Hance: Storage Systems are Distributed Systems (So Verify Them That Way!)
Hance, Lattuada, Hawblitzel, Howell, Johnson, Parno (2020)
What kind of paper is this?
- Best of both worlds: applying and generalizing a methodology for verifying distributed systems and apply it to storage systems.
- Goal: increase efficiency by reducing wait time or the need for writing too much tedious proofs -- balance automation...
The Story
Once upon a time, storage systems used simple data structures that were great to reason about or verify. However, they suffered performance overheads for random-insertion workloads. Storage systems then switched to LSM-trees and Bε trees. This not only improved performance but also made the code drastically more complex and made verifying it extraordinarily difficult and slow,
reducing programmer productivity. The authors thought: wait a minute: aren't storage systems not distributed systems in disguise? Using that insight, they ant generalized IronFleet's proof methodology for verifying distributed systems and applied it to a storage system.
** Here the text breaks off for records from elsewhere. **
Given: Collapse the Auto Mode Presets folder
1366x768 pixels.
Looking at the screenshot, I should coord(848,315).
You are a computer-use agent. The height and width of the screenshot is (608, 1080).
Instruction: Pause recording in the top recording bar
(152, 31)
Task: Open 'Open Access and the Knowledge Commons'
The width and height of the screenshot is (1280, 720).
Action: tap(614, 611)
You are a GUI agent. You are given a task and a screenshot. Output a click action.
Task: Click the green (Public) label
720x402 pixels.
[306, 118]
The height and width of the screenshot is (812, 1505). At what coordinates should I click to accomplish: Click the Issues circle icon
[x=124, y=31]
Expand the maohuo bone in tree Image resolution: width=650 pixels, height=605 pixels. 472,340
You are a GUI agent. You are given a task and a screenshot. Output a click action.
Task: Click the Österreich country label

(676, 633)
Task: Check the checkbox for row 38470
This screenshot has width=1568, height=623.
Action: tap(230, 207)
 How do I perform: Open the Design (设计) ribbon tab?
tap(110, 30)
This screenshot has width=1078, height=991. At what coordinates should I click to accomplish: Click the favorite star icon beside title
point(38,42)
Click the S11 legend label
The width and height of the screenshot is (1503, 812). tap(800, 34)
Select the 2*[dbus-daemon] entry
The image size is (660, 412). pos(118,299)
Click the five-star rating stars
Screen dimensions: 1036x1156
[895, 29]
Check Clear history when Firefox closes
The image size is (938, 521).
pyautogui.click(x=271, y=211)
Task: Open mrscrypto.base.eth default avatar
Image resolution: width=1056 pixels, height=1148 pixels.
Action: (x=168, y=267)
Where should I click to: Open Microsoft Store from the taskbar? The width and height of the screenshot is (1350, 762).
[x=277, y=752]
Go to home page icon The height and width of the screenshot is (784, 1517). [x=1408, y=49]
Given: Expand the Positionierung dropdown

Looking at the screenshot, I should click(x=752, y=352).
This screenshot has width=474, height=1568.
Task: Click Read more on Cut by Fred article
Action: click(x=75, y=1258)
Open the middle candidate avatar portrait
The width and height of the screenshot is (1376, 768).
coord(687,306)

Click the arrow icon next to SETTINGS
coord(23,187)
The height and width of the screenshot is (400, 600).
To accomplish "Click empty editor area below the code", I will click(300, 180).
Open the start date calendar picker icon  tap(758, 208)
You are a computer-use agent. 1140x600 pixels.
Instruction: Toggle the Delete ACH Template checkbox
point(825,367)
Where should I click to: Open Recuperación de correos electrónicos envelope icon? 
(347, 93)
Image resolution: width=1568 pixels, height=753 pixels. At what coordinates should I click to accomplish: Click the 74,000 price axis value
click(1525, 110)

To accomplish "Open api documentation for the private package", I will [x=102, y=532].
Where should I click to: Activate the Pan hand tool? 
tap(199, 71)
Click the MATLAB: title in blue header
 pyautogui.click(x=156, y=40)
They specified, built, and used Dafny to verify VeriBetrKV, a key-value store using Bε trees and journaling. Along the way, the authors developed techniques to quickly evaluate correctness of code and proofs using modularization resulting in 99% of the proofs finishing within 20 seconds or less.
Assumptions
- The spec is correct.
- The environment can reorder requests, but does not duplicate them
and only drops them in the presence of a crash.
- Toolchain is correct (Dafny chain, C++ chain).
Overall Approach
- Design three state machines
- The program state machine: specifies correctness (tht can be proven
with Hoare logic) for an optimized, imperative program.
- Environment state machine: encode assumptions about the outside world.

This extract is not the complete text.